__Directions__. Leaving out every picture, please repeat exactly the line that contains "Given: Click the eMag menu entry" and each line after it through the final line below.

BEGIN Material to process

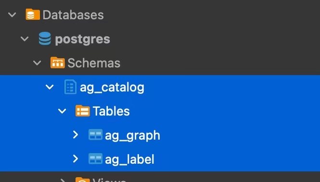Click the Schemas folder icon
The height and width of the screenshot is (182, 320).
click(58, 63)
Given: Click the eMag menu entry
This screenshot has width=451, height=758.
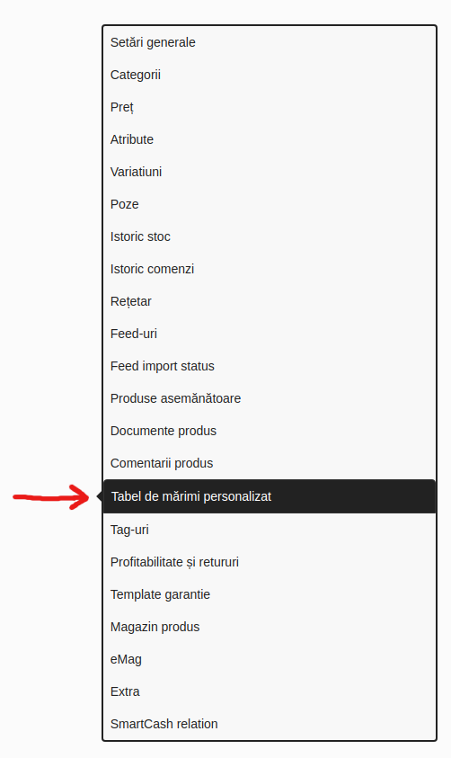Looking at the screenshot, I should point(269,660).
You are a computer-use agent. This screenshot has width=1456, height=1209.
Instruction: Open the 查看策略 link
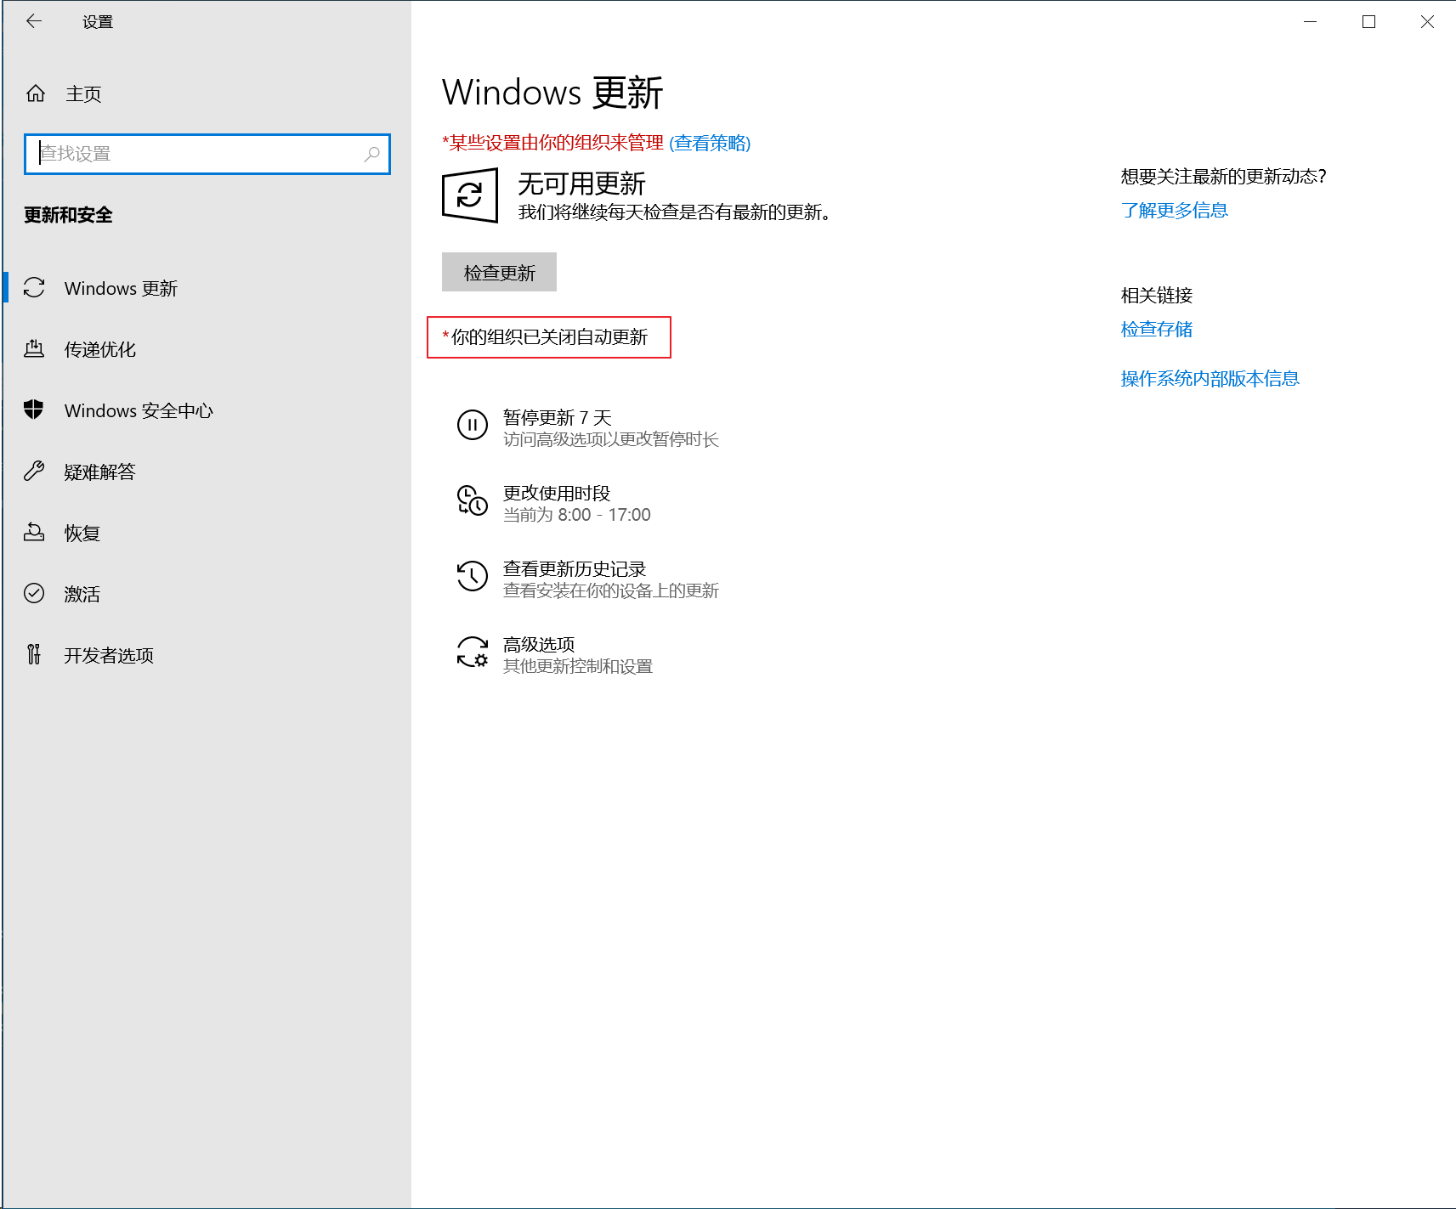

END Material to process

__Result for this exercise__.
Given: Click the eMag menu entry
This screenshot has width=451, height=758.
Looking at the screenshot, I should point(269,660).
You are a computer-use agent. This screenshot has width=1456, height=1209.
Instruction: Open the 查看策略 link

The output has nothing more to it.